[The Forever 01.0] Forever Innocent
Page 19
Corabelle looked over to me. “When is it time?”
“Eight o’clock, unless we want to change it.”
She whipped around to look at the clock. “Eight more hours! Eight more hours!” Her legs seemed to give out, and I helped her to the rocking chair. “What can we do in eight hours?”
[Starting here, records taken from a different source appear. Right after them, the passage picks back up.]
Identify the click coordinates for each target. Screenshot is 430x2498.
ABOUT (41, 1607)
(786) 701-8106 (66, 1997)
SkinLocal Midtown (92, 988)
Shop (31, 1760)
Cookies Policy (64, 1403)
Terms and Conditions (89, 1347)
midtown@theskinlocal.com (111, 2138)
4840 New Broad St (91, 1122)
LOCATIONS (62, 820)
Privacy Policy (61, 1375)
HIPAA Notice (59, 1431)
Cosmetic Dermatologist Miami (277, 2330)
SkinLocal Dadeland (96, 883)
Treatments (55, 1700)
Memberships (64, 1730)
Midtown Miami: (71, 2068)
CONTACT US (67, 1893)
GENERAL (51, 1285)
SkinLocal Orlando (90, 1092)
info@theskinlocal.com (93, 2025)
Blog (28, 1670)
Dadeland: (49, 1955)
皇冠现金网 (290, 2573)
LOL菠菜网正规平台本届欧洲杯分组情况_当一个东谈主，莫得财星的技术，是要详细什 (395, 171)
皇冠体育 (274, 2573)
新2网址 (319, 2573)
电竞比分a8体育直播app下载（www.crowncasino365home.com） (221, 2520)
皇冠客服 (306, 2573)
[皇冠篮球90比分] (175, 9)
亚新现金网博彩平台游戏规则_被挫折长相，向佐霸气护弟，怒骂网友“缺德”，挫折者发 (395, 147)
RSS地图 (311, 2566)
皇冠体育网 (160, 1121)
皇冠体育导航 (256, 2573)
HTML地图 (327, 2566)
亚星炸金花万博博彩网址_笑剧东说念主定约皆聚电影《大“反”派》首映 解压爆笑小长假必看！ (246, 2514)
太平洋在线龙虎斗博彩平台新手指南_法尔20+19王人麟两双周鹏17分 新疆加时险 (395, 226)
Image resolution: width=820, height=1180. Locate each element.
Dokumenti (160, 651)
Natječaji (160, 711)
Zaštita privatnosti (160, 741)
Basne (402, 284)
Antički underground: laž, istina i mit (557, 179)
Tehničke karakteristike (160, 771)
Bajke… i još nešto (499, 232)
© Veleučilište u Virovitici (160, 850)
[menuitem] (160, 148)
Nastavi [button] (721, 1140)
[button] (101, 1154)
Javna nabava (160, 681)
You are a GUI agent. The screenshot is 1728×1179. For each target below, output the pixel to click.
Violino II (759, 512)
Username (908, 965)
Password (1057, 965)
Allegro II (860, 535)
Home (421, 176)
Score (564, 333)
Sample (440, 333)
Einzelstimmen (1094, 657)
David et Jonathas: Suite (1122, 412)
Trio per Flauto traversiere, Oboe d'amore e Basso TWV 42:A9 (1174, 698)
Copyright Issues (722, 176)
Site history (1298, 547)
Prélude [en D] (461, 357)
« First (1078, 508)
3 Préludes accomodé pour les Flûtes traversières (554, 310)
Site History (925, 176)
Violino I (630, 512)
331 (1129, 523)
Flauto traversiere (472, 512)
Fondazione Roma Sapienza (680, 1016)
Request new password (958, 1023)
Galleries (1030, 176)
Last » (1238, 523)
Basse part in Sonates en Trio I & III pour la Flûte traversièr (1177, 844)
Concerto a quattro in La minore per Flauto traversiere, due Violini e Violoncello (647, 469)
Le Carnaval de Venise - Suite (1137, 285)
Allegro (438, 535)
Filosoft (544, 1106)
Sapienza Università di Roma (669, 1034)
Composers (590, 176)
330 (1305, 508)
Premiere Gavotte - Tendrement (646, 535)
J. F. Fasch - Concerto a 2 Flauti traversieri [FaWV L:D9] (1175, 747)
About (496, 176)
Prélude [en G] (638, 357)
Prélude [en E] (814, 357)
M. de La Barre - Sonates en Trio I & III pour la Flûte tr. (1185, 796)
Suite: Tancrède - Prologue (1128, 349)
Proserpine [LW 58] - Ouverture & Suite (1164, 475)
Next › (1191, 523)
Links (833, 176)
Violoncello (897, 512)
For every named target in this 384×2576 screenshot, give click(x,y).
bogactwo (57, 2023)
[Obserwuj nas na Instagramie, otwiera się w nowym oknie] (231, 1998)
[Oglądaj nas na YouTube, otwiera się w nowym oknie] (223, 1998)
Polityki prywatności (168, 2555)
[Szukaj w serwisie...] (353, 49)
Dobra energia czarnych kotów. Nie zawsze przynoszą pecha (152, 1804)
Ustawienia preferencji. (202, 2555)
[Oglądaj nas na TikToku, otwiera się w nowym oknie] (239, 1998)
I didn’t have an answer for her.
“I have to read him a storybook!” Corabelle said, popping back out of the chair. “And sing him a nursery rhyme.” She walked up to the enclosed crib. “I have to teach him ‘Twinkle, Twinkle, Little Star.’” She looked up at me, and I knew I’d be haunted by her expression for a long time as she said, “We’re never going to take him to Disney World, are we?”
I stood next to her, wishing I were anywhere but there, but at the same time, that I would never have to leave.
Chapter 34: Corabelle
Gavin was awfully quiet on the rock as we lay beneath the stars. I nudged him finally. “Do you want a sandwich?” I asked him.
The half moon let out so little light that he was only a shadow in the almost complete blackness. “Maybe in a minute.” His voice sounded off.
“You okay?”
He didn’t answer, which I took to mean he wasn’t. “What is getting you?” I asked.
“Just remembering that last day.”
“The funeral?”
“No. With Finn.”
“Oh.”
“Remember Angilee, the nurse?”
“She was good,” I managed to get out.
“Once things got started, she didn’t leave us for a minute.”
“She must have worked past her shift.”
“I think so.”
“She got us that crazy chaplain.”
His belly moved beneath my hand, a gentle laugh. “He was something.”
“God bless this holy child! Alleluia!” I mimicked the animated speech of the minister, who’d made Finn’s baptism seem like a tent revival.
We both laughed halfheartedly. My mom had wanted the baptism, and I was glad we did it. We got pictures of him and could celebrate his one little life event. Mom brought a white lace bib to put over his chest and the wires, and a little satin hat.
For once I never wanted a prayer to end. The chaplain had arrived at 7:30, and I knew that as soon as the baptism ended, they’d start the process of disconnecting Finn. As the chaplain went on and on about suffering and salvation, I kept my eyes on the baby. He seemed so relaxed, so perfect, like a doll waiting for someone to pick him up to play.
Everyone murmured, “Amen,” and I snapped my head up to check the clock, the mental countdown still running. Ten more minutes with Finn.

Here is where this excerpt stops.